’73 grad, professor says semester most politically active in nine years

Students+hold+silent+vigil+in+protest+of+Vietnam+War+in+1969.+%28Courtesy+of+Skillman+Library+Digital+Archives%29

Students hold silent vigil in protest of Vietnam War in 1969. (Courtesy of Skillman Library Digital Archives)

Kathryn Kelly

Peter Newman ’73 spent his freshman year at Lafayette at a time when protests pervaded across campus in reaction to the Vietnam War. He said protests at the time halted activities across the college.

Now a part-time instructor of English at Lafayette, Newman said this semester has been the most politically active he has seen in the nine years he’s been teaching at Lafayette.

As a freshman during the 1969-70 year, Newman participated in extensive protests on campus that attacked the U.S. government’s actions in Vietnam. Campus activism has seen a steep rise in recent weeks, especially after the presidential election result.

“I think there are similarities now,” he said, “because certainly there are many groups of students who feel very threatened at this point in time, when all of the sudden these issues become personal, we tend to get more and more involved.”

He added that for others, it’s not just about the personal threat. Their friends and loved ones are also facing threat and potential discrimination, he said.

Students walk together in protest in 2016. (Photo by Lauren Fox '19)
Students walk together in protest in 2016. (Photo by Lauren Fox ’19)

However similar the threat, he said that the reaction during his freshman year at the college was more large-scale than what has been seen this semester.

“It’s hard to compare [protests from the Vietnam war and today’s] because when we’re talking about the strike of 1970 that pretty much shut down part of the college,” he said.

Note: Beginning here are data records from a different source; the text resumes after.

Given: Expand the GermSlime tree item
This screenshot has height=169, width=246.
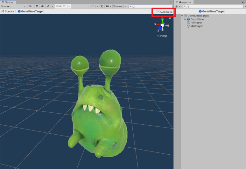Looking at the screenshot, I should [x=185, y=19].
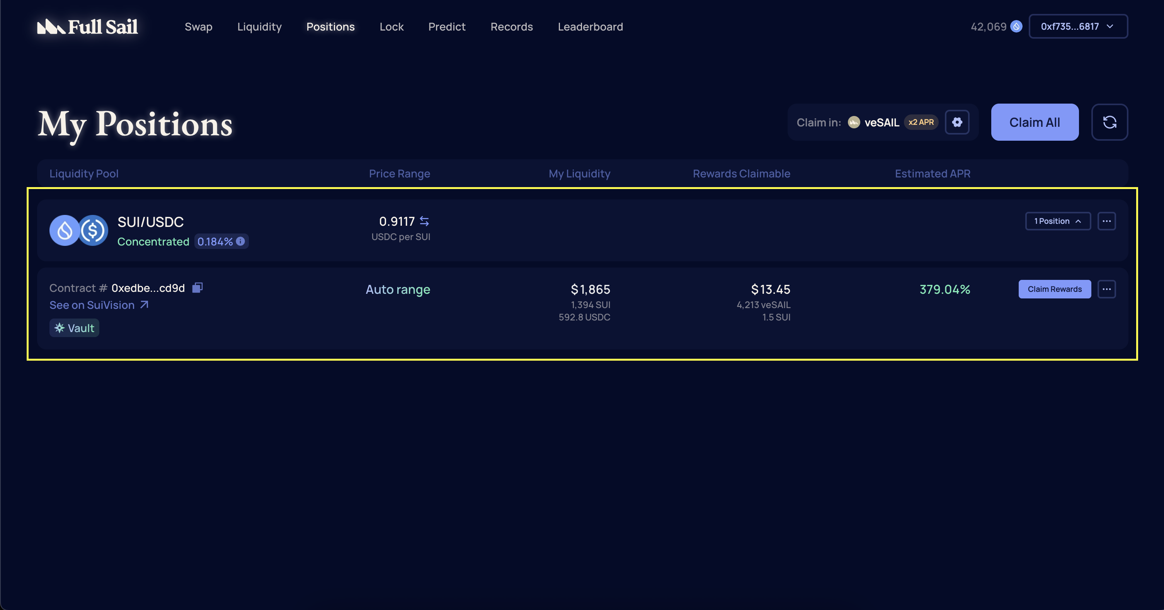Open the SUI/USDC pool three-dot menu
Viewport: 1164px width, 610px height.
point(1106,221)
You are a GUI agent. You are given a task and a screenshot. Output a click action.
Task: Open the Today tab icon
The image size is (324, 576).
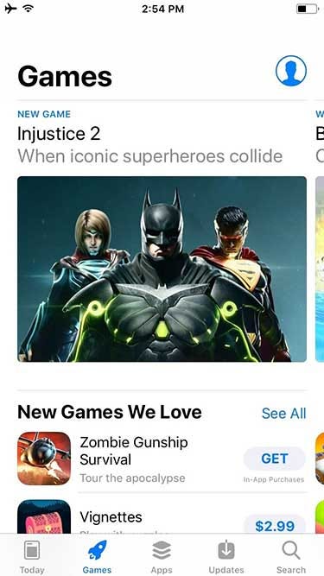point(32,550)
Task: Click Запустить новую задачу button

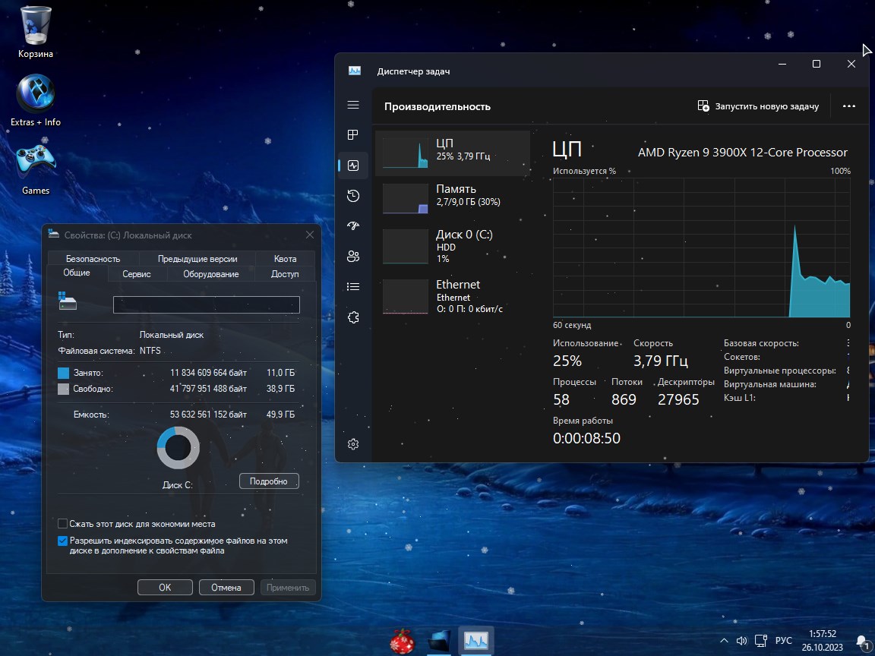Action: coord(758,106)
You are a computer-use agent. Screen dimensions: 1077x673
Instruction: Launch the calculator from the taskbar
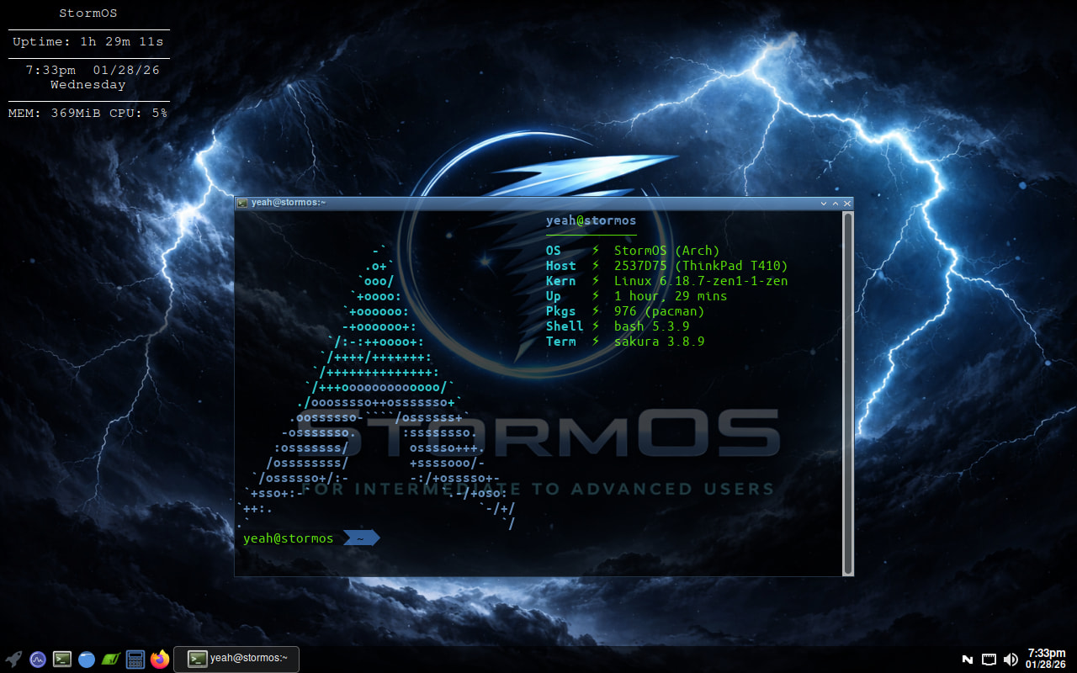(x=135, y=660)
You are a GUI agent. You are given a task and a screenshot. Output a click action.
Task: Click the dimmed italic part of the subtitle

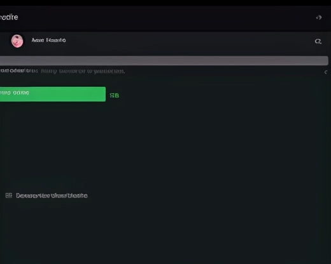pos(83,71)
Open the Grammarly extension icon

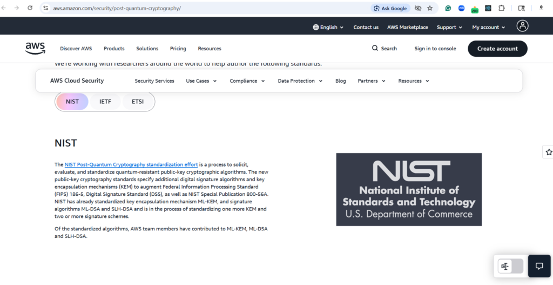point(448,8)
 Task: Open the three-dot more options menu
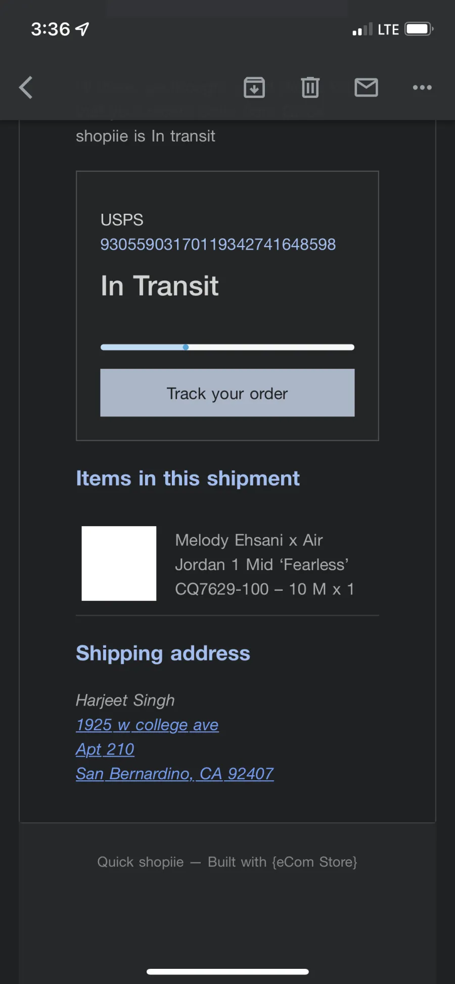[x=422, y=87]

According to Newman, about half to two-thirds of the college went on strike starting in the fall of 1969. The students did not attend classes, and devoted their days to “strike-related activities,” such as putting out a daily “strike newspaper” coordinated with colleges across the nation.

The Lafayette reported in 1970 that students – and almost the entire college community – had marched out of class to rally on the quad.

Lafayette only became coeducational college the next year, so the all-male student body also faced the draft into the military, Newman said. Other causes for protest included making the school coeducational and protesting the ROTC requirement.

Newman added that college officials themselves accommodated the students on strike during the war. Professors often made arrangements for students who chose not to go on strike from class.

“The faculty and administration were very supportive of the strike,” he said. “What you could do is you could take your grades from a midterm, and keep that as your grade. Or make an arrangement with your professor to figure out some kind of alternative, but the idea was you were focused on the anti-war movement at that time.”